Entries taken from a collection
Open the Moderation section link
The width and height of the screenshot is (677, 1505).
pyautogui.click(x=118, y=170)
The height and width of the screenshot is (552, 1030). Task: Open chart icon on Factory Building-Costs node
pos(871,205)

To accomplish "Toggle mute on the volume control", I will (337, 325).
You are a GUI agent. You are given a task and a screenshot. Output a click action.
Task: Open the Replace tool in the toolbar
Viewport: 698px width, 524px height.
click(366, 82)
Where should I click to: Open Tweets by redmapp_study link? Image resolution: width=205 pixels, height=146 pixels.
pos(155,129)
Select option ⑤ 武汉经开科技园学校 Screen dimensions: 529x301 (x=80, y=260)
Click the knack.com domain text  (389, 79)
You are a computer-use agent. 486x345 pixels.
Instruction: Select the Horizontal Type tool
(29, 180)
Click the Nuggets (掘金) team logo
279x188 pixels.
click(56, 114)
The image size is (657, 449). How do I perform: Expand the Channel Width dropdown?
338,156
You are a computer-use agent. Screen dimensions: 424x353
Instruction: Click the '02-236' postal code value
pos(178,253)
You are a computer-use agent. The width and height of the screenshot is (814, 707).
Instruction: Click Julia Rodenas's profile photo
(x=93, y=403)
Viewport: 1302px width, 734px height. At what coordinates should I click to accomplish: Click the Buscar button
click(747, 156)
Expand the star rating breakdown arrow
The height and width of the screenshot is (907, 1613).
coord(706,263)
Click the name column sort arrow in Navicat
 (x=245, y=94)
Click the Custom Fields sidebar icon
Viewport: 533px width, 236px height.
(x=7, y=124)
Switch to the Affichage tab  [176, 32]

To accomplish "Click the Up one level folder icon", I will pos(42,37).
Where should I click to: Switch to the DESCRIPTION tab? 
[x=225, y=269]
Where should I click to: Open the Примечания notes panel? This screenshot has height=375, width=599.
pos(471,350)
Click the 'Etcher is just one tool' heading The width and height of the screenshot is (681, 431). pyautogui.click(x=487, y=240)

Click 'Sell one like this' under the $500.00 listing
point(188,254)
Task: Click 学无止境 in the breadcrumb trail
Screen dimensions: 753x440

**INSTRUCTIONS TO FOLLOW:**
The expected result is every line above containing the string "agent".

**FINISHED TASK:**
You are a GUI agent. You are given a task and a screenshot. Output a click action.
You are a computer-use agent. 486x345 pixels.
You are a computer-use agent. Screen dimensions: 424x353
You are a computer-use agent. The width and height of the screenshot is (814, 707).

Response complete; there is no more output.